Streamlining operations with machines increases productivity and efficiency, especially for fields where large volumes of information are a factor.
When it comes to data loss prevention however, the wrong type of machine-learning tools can cost a network just as much as it benefits. Administrators often find themselves in an approach-avoidance conflict.
Many DLP programs with machine learning functions rely on pre-set algorithms and regular expression patterns in order to function. These algorithms determine what “sensitive data” is and determine what controls and safety measures are activated in any given scenario. "This leads to serious issues in identification accuracy, the key to effective DLP coverage."
First and foremost, false positives are produced by an overly expansive and generalized identification approach. Markers that are meant to be specific, but in the context of terabytes of data, end up being highly generic, and cause the false positives to pile-up. Additionally, false negatives allow important files and data streams to slip through the cracks. Pre-set programs are incapable of detecting subtleties in content beyond their own algorithmic structure.

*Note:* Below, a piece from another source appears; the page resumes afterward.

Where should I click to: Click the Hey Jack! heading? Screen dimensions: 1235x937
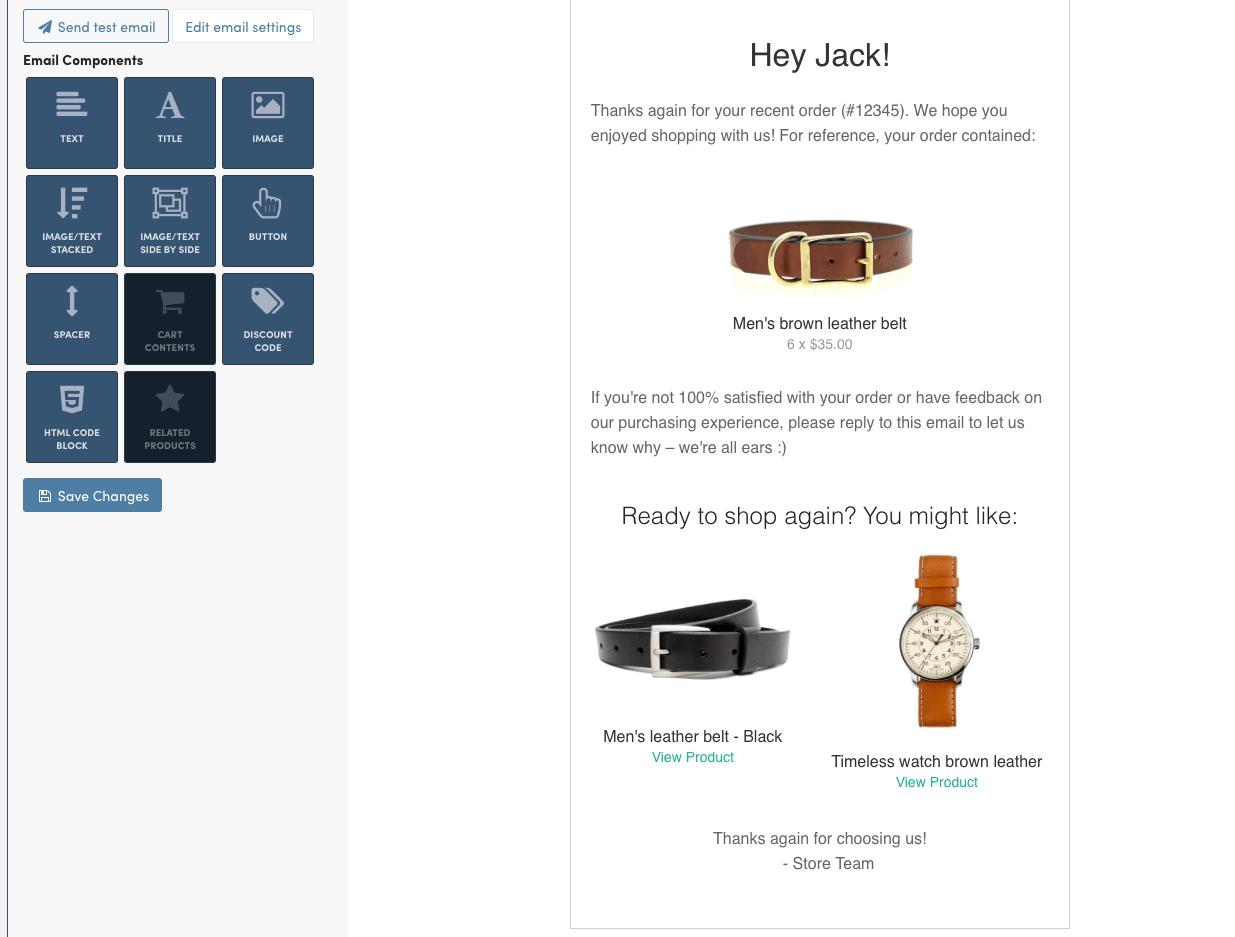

Factors such as context, timing, and the users involved in a particular data transfer, are often not factored into the programs assessment.
"In the Box" thinking
The “in-the-box” thinking of many machine-learning programs often leads to loopholes to circumvent protocols. Files that have already been flagged as sensitive can find their way through the program’s security protocols simply by having various elements of the file changed such as format conversion, copying, extracting, embedding, re-typing, compression, or file extension changes.
One major problem in particular pointed out by cyber security researchers is the issue of the constant data “switch-up” in the contemporary business world. Today’s companies introduce new confidential or proprietary data into their systems frequently. Many DLP platforms are not equipped to deal with the constant flow of diverse information.
The Solution: Math & Science
Using patented, scientific and mathematical models, the GTB data protection detection engines use an intelligent approach system to manage sensitive data. Rather than rely on set models, GTB programs regularly analyze data with intelligent algorithms. This approach virtually eliminates false positives by honing in on relevant data and only real exfiltration threats. False negatives are also prevented with these methods. Based on the indicators learned from already identified files and data streams, GTB can track sensitive content even when elements of a file or data stream are changed.
GTB’s Data detection that Works allows administrators to have the best of both worlds: High security assurance, along with the benefits of an automated platform.